Отрицательно воздействует на культуру также сверхорганизопанность наших общественных условий. Насколько верно, что организованное общество является предпосылкой и одновременно следствием культуры, настолько очевидно также, что па определенном этапе внешняя организация общества начинает осуществляться за счет духовной жизни. Личности и идеи подпадают под власть институтов общества, вместо того чтобы оказывать влияние на них и поддерживать в них живое начало.
Создание в какой-либо сфере всеобъемлющей организации на первых порах дает блестящие результаты, но через некоторое время первоначальный эффект уменьшается. Сначала демонстрируется уже существующее богатство, в дальнейшем дают себя знать последствия недооценки и игнорирования живого и первоначального. Чем последовательнее внедряется организация, тем сильнее проявляется ее сдерживающее воздействие на производительное и духовное начала. Существуют культурные государства, которые не могут преодолеть ни в экономической, ни в духовной жизни последствий давно оставленной позади слишком всеобъемлющей и далеко идущей централизации управления.
Превращение леса в парк и поддержание его в таковом качестве может оказаться в том или ином отношении целесообразным. Но об интенсивной вегетации, которая естественным путем обеспечивала бы и впредь богатый древостой, тогда уже не может идти речи.
Политические, религиозные и экономические объединения стремятся ныне к такой организационной структуре, которая содействовала бы их максимальной внутренней сплоченности, а тем самым и высшей степени способности воздействия вовне. Организационные принципы, дисциплина и все прочее, что составляет техническую сторону любого процесса объединения, доводятся до невиданного ранее совершенства. Цель достигается. Но в той же самой мере все эти объединения перестают действовать как живые организмы и все больше уподобляются усовершенствованным машинам. Их внутренняя жизнь беднеет и лишается необходимой многогранности, так как личности неизбежно растворяются в них.
Вся наша духовная жизнь протекает в рамках организаций. С юных лет современный человек так проникается мыслью о дисциплине, что отрекается от своего самобытного существования и способен руководствоваться только интересами своей корпорации.
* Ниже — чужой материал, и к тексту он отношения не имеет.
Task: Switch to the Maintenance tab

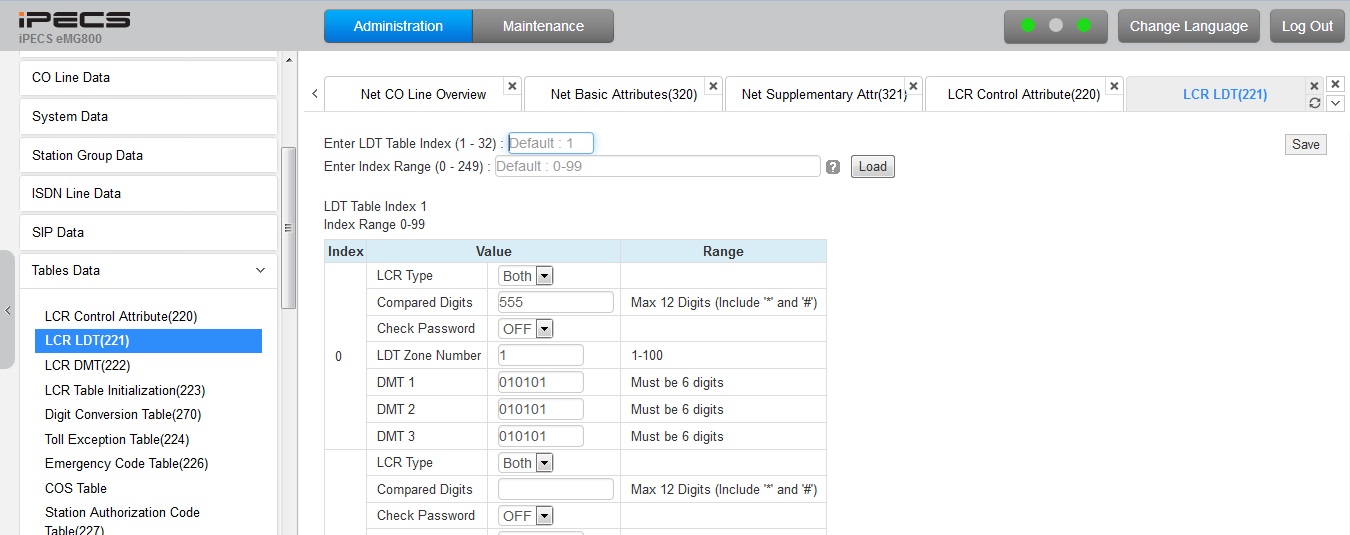Action: [x=543, y=26]
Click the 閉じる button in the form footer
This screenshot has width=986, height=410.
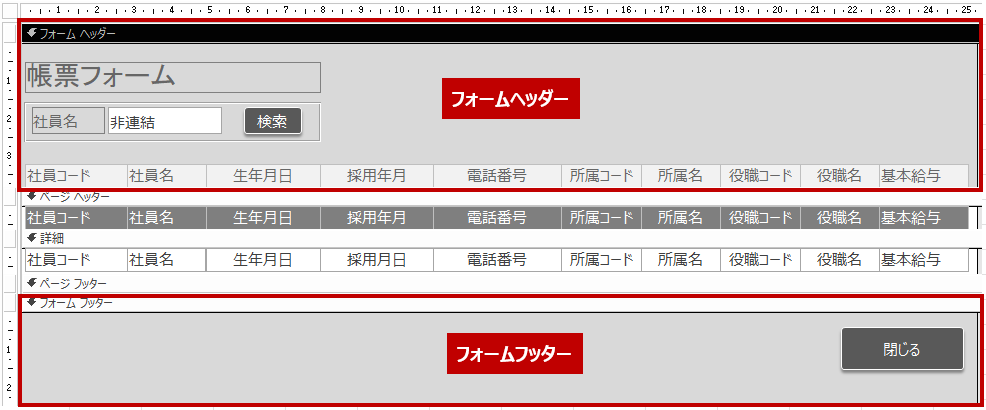point(901,350)
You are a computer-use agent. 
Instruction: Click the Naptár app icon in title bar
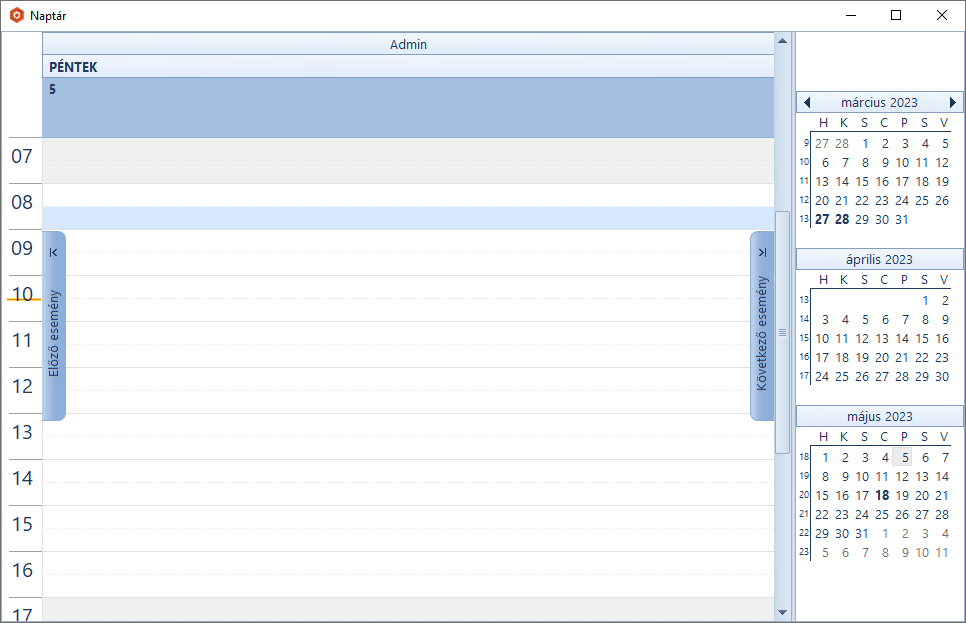pos(16,15)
Столкновения между идеями и людьми, составившие в свое время славу XVIII века, ныне уже не имеют места. Тогда благоговение перед групповыми мнениями не признавалось. Судьба любой идеи зависела от восприятия и одобрения ее индивидуальным разумом. Ныне постоянное уважение к господствующим в организованных объединениях воззрениям стало само собой разумеющимся правилом. Как для себя, так и для других индивид считает обязательным, чтобы наряду с национальностью, вероисповеданием, принадлежностью к политической партии, имущественным положением и прочими данными, характеризующими положение в обществе, всякий раз заранее было точно определено число непререкаемых воззрений. На эти воззрения наложено табу, они не подлежат не только какой бы то ни было критике, но даже самому невинному обсуждению. Такое поведение, при котором мы отказываем друг другу в праве быть мыслящими существами, эвфемистически именуется уважением к убеждению, как будто без мышления возможно какое-то настоящее убеждение.